Venu clôturer le congrès, Olivier Klein, le ministre du logement, avait rappelé les annonces de la Première ministre Elisabeth Borne le 14 septembre dernier, avec une poursuite du bouclier tarifaire pour 2023, et une hausse limitée à 15% pour le gaz applicable à tous les ménages, les copropriétés, les logements sociaux, les petites entreprises et les plus petites communes. Oublié, le chauffage électrique devait aussi bénéficier du même dispositif – le décret entérinant cette mesure est toujours en attente.
Une aide plus qu’un bouclier
Le 15 novembre, le décret confirmant la poursuite du bouclier tarifaire pour 2023 est bien paru, mais rien n’est réglé pour Emmanuelle Cosse, la présidente de l’Union sociale pour l’habitat. « Le dispositif qui s’applique pour les bailleurs sociaux est une aide, pas un bouclier « , reproche-t-elle. Le dispositif tel qu’il est conçu pour les bailleurs sociaux prévoit une prise en charge de la différence entre le prix plancher de 64,9 euros, et un prix mensuel moyen qui varie en fonction des fluctuations du marché, mais de nombreux bailleurs sociaux qui arrivaient en fin de contrat ont du conclure un nouveau marché avec un coût supérieur à ce prix moyen.
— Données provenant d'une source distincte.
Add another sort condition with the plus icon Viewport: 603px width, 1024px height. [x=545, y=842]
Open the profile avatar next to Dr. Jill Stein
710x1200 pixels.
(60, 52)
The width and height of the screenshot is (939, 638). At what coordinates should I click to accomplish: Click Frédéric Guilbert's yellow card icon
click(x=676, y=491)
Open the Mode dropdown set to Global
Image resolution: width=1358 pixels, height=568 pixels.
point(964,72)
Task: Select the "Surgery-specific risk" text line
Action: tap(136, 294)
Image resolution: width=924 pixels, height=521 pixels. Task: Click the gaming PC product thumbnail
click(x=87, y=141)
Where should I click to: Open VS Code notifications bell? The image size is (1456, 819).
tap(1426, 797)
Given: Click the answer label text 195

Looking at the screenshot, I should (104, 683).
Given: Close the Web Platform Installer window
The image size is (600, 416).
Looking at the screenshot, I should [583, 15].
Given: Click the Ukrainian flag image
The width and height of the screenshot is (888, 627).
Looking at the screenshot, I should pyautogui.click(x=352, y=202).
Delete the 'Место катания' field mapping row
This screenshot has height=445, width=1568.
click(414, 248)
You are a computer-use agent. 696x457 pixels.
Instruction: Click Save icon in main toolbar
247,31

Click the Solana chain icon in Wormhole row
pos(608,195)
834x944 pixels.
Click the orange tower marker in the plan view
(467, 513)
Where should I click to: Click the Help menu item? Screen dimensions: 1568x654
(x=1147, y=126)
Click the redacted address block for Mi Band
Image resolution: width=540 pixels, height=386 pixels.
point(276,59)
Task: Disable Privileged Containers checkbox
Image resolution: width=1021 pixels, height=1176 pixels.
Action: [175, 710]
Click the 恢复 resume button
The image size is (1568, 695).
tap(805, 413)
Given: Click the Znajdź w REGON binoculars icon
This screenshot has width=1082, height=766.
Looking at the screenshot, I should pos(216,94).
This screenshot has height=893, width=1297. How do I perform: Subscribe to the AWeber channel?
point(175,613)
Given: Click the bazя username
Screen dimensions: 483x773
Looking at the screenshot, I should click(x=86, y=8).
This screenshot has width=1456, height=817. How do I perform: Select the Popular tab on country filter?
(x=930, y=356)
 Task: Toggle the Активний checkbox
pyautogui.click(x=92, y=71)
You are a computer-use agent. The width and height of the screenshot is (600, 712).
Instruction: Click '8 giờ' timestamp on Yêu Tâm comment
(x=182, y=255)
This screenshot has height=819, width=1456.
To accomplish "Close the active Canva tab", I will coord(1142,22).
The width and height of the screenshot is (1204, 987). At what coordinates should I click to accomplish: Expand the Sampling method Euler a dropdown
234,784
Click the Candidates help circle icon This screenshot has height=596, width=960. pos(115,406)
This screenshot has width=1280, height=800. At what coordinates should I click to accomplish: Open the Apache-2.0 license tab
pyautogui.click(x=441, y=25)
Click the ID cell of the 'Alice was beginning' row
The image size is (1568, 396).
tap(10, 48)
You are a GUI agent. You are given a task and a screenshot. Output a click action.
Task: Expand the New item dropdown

De plus, tous les mois la compensation varie en fonction du prix mensuel moyen du gaz fixé. « Et si le marché mondial de l’énergie se met à baisser c’est encore pire pour les bailleurs sociaux », ironise Emmanuelle Cosse, puisque la compensation touchée sera moindre.
Concurrence absente
La présidente de l’USH rappelle, face aux propos du président de la République qui avait appelé à ne pas signer les contrats aux montants proposés, que les bailleurs sociaux ont l’obligation légale de fournir de l’énergie à leurs locataires, et que nombre d’entre eux se retrouvent avec des appels d’offres sans réponses, malgré l’accord conclu le 5 octobre entre le gouvernement et les énergéticiens.
Les bailleurs sociaux calculent traditionnellement le montant des charges facturées aux locataires en se basant sur l’année précédente. Il se retrouvent donc aujourd’hui face à un choix entre différentes stratégies : se baser l’année N-1 et en fin d’année, avec des charges qui restent raisonnables, faire des régularisations de charges qui risquent d’être insupportables pour les locataires, ou se baser sur les prix actuels avec des compensations qui varient chaque mois.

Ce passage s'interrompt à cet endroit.